(WHAT THE TASK ASKS): In the records below, copy out the stretch from the line containing "Collapse the Portal language label dropdown" through the line containing "Click the checkmark above Base 1 checked bag", both ends included, and leave the pictures out of your answer.

[Source data]
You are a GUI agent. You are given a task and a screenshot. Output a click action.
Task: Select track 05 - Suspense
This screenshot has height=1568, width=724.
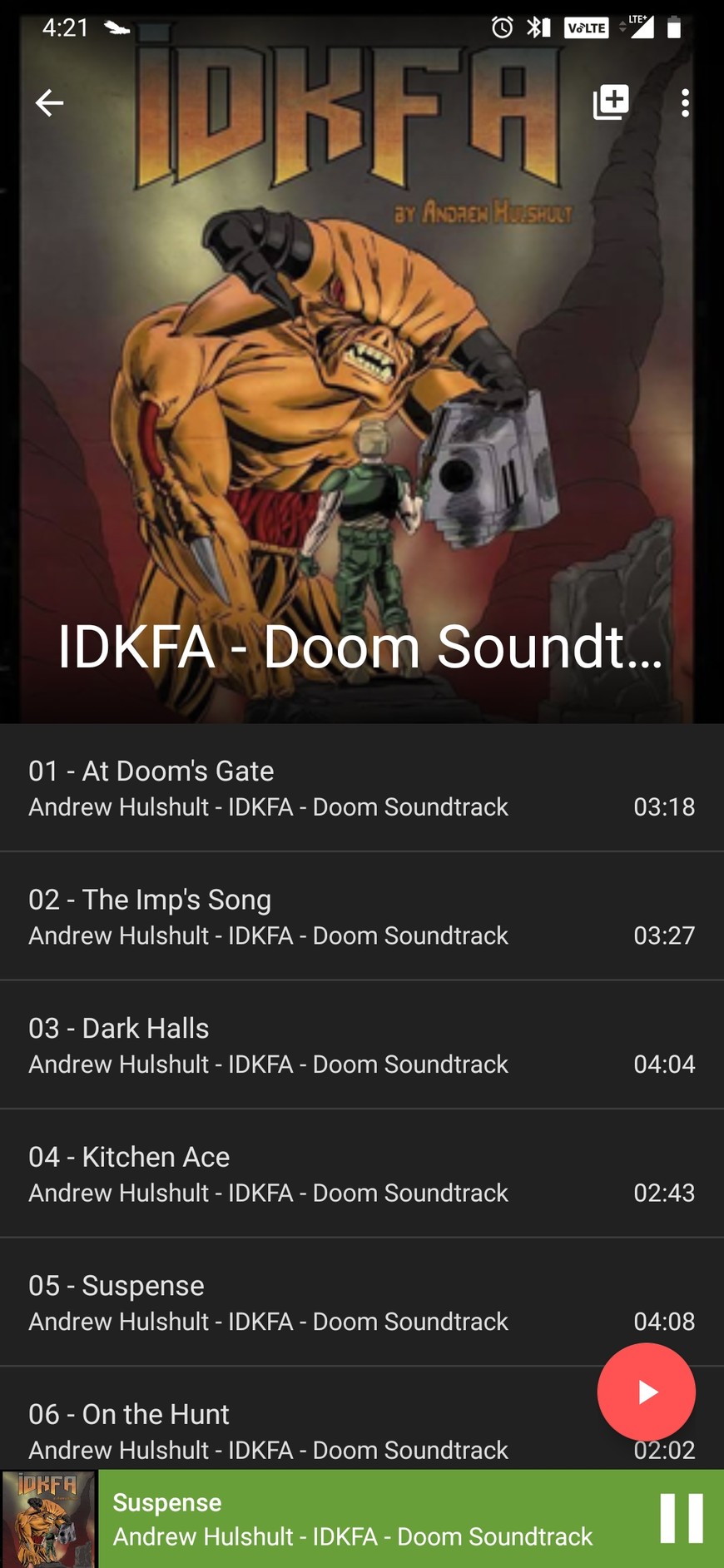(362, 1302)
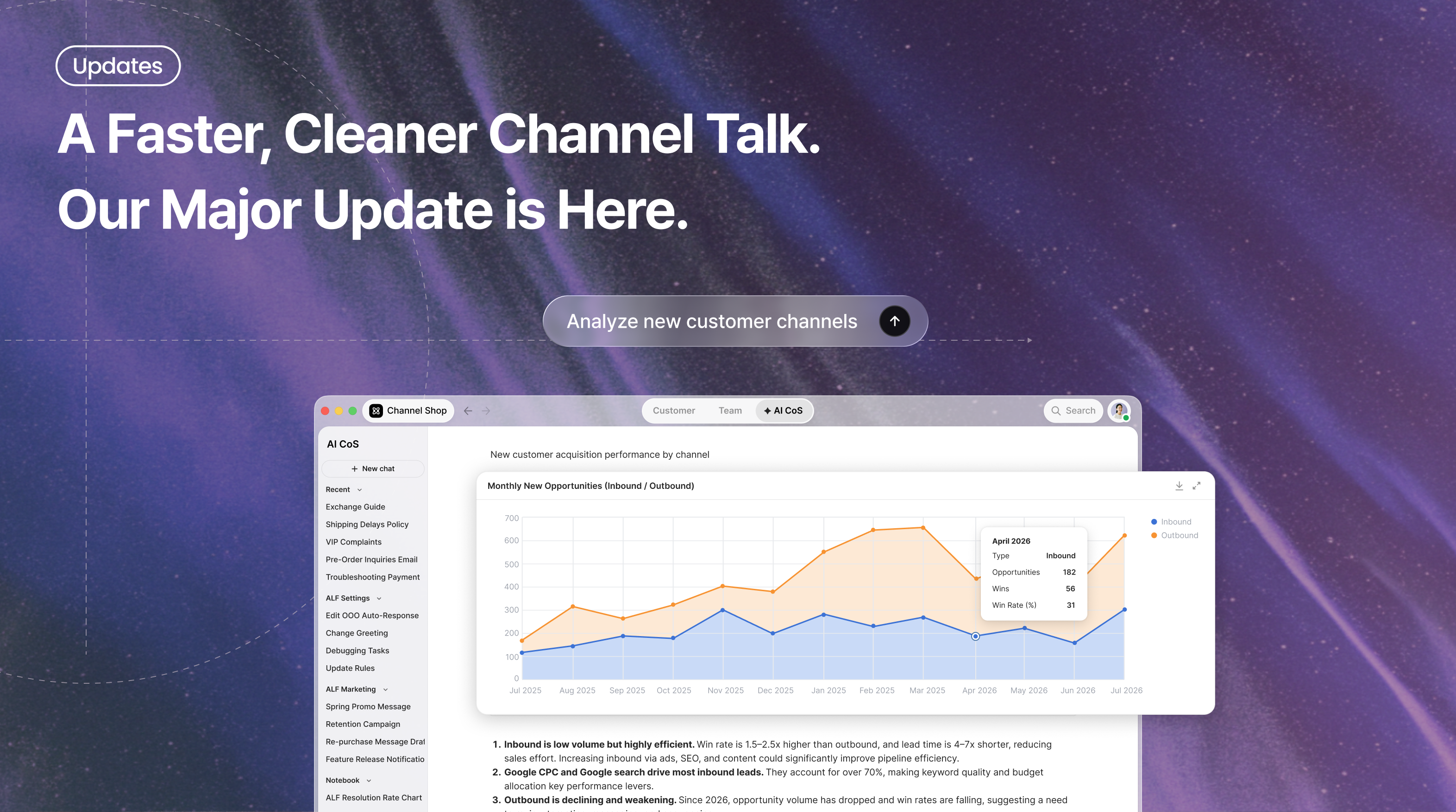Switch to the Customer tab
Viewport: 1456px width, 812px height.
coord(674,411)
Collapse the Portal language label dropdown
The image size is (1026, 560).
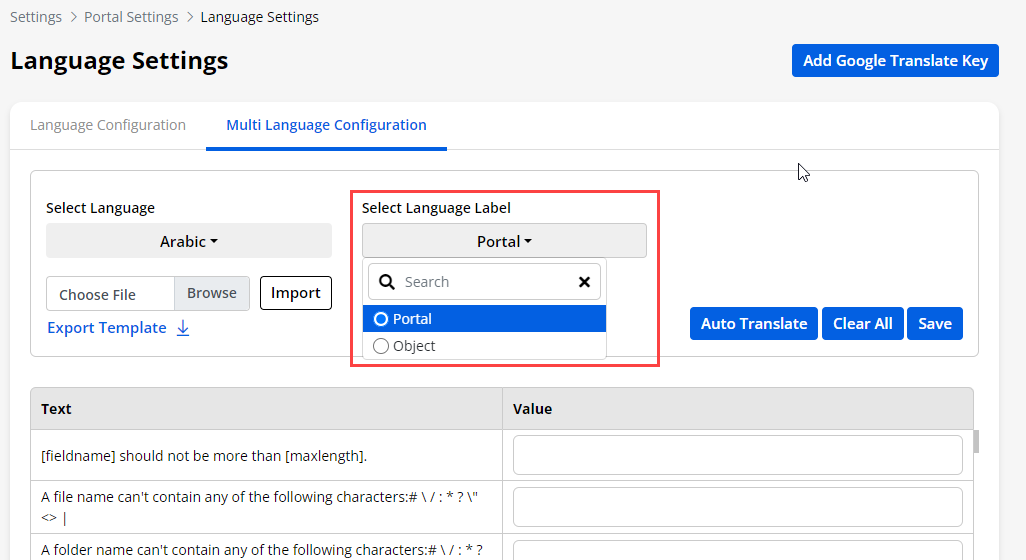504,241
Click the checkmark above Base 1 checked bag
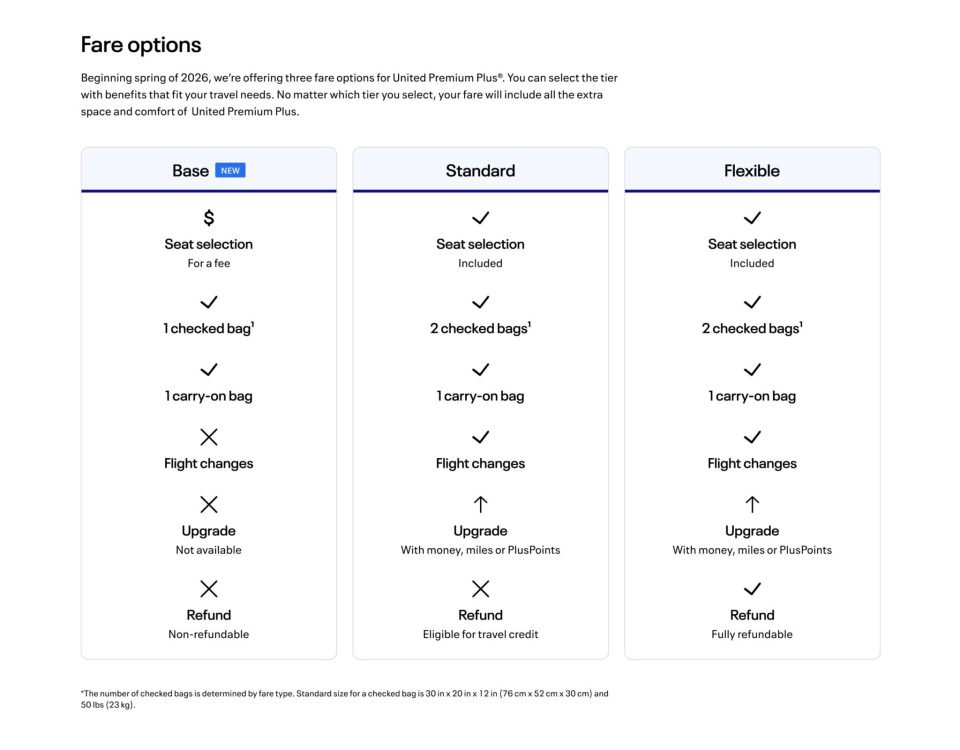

--

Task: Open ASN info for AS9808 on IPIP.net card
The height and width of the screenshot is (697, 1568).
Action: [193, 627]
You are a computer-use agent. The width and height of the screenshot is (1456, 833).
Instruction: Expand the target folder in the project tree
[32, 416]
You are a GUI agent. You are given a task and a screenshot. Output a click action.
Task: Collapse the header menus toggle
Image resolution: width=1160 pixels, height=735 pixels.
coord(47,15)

(THE SOLUTION):
Collapse the Portal language label dropdown
The image size is (1026, 560).
504,241
Click the checkmark above Base 1 checked bag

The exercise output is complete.